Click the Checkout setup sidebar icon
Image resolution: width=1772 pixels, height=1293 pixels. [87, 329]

* * * * * * *

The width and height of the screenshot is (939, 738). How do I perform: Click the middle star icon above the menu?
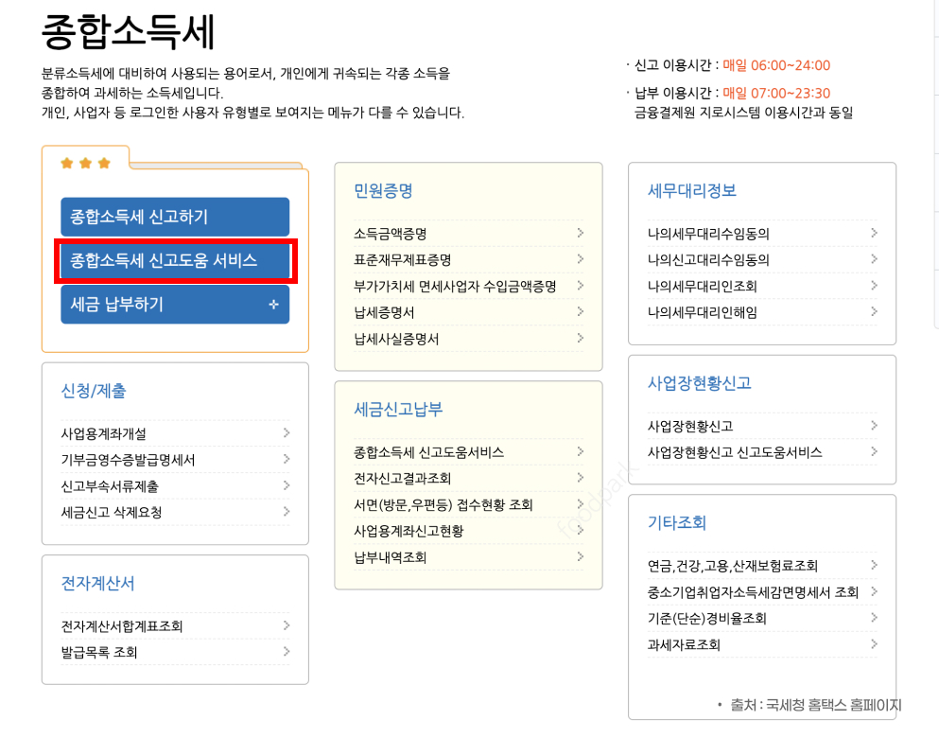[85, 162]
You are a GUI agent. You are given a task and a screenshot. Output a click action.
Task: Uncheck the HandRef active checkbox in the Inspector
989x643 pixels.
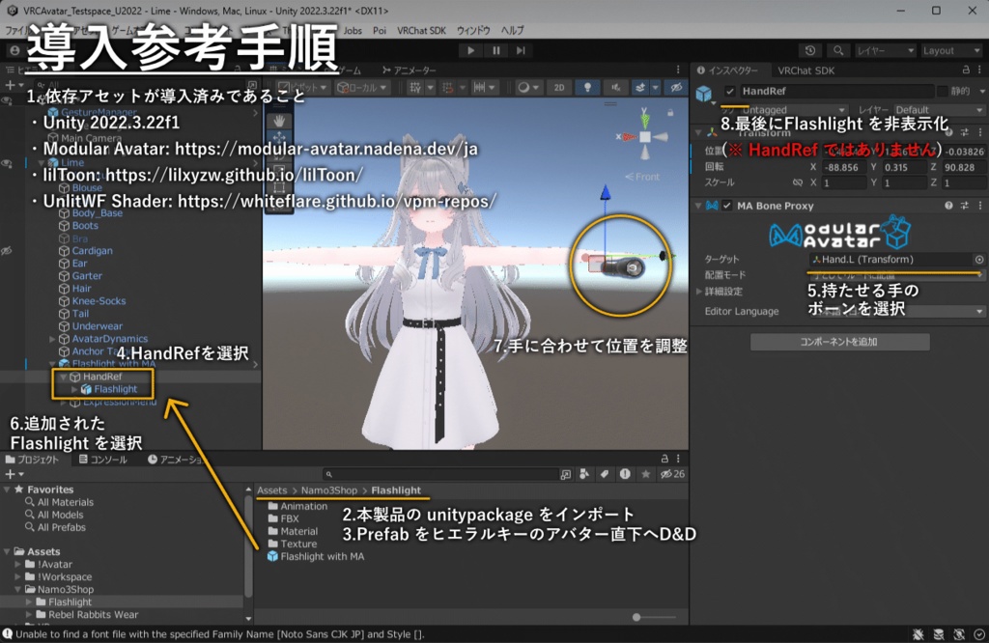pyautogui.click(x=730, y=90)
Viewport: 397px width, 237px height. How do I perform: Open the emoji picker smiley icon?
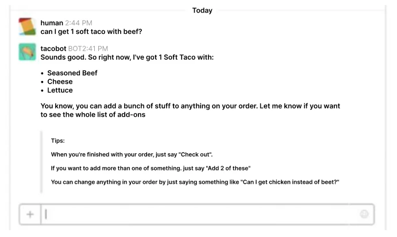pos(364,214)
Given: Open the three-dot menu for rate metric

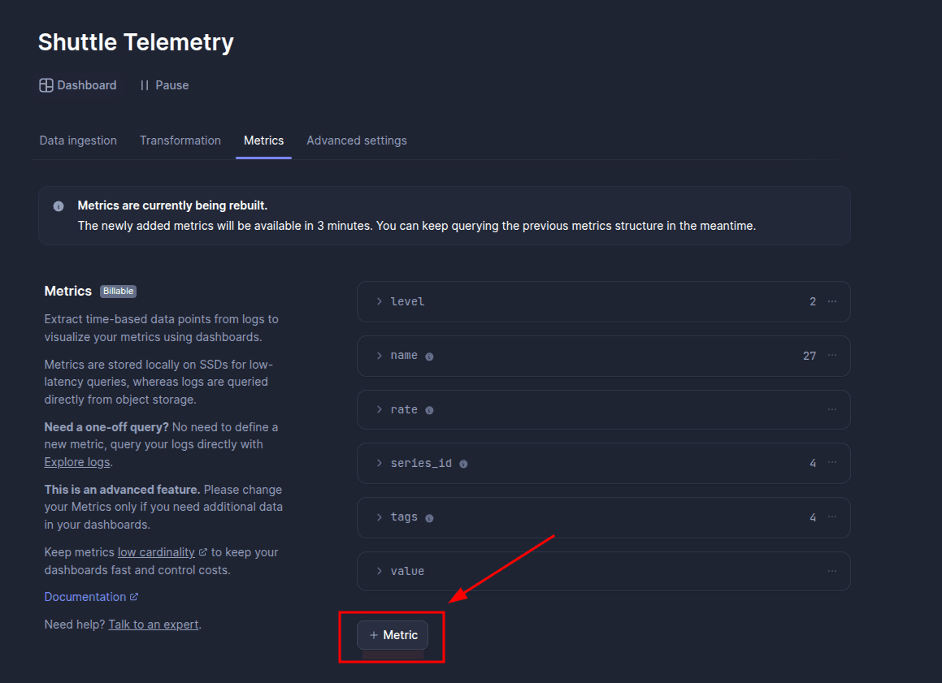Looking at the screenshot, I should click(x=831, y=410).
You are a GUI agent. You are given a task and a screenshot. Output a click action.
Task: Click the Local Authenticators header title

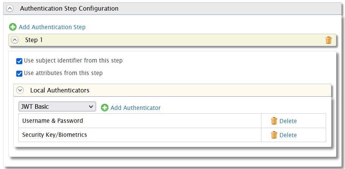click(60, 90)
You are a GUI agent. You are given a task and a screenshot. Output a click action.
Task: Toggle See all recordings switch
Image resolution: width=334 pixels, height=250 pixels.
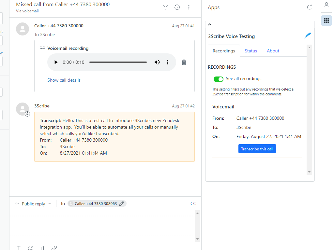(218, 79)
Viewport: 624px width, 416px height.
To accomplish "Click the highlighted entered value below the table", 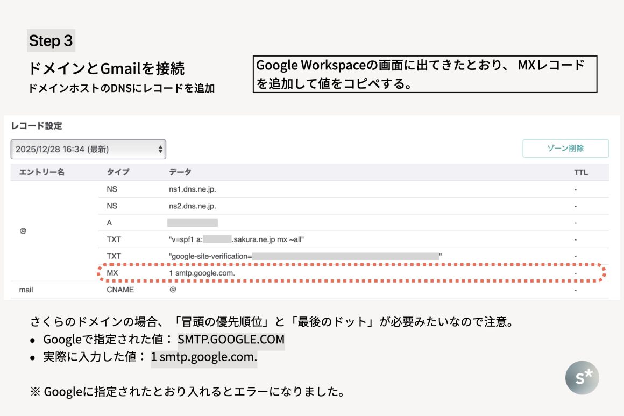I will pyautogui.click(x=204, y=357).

* * * * * * *

■ **ASSIGNED TASK**
Once the line with "Task: Click the" is found in the data above, reproduce it and each line after it exactly, through the line with "Viewport: 624px width, 416px height.". Omit the pictures.

■ **YOUR SOLUTION**
Task: Click the Local Authenticators header title

click(60, 90)
You are a GUI agent. You are given a task and a screenshot. Output a click action.
Task: Toggle See all recordings switch
Image resolution: width=334 pixels, height=250 pixels.
(218, 79)
Viewport: 624px width, 416px height.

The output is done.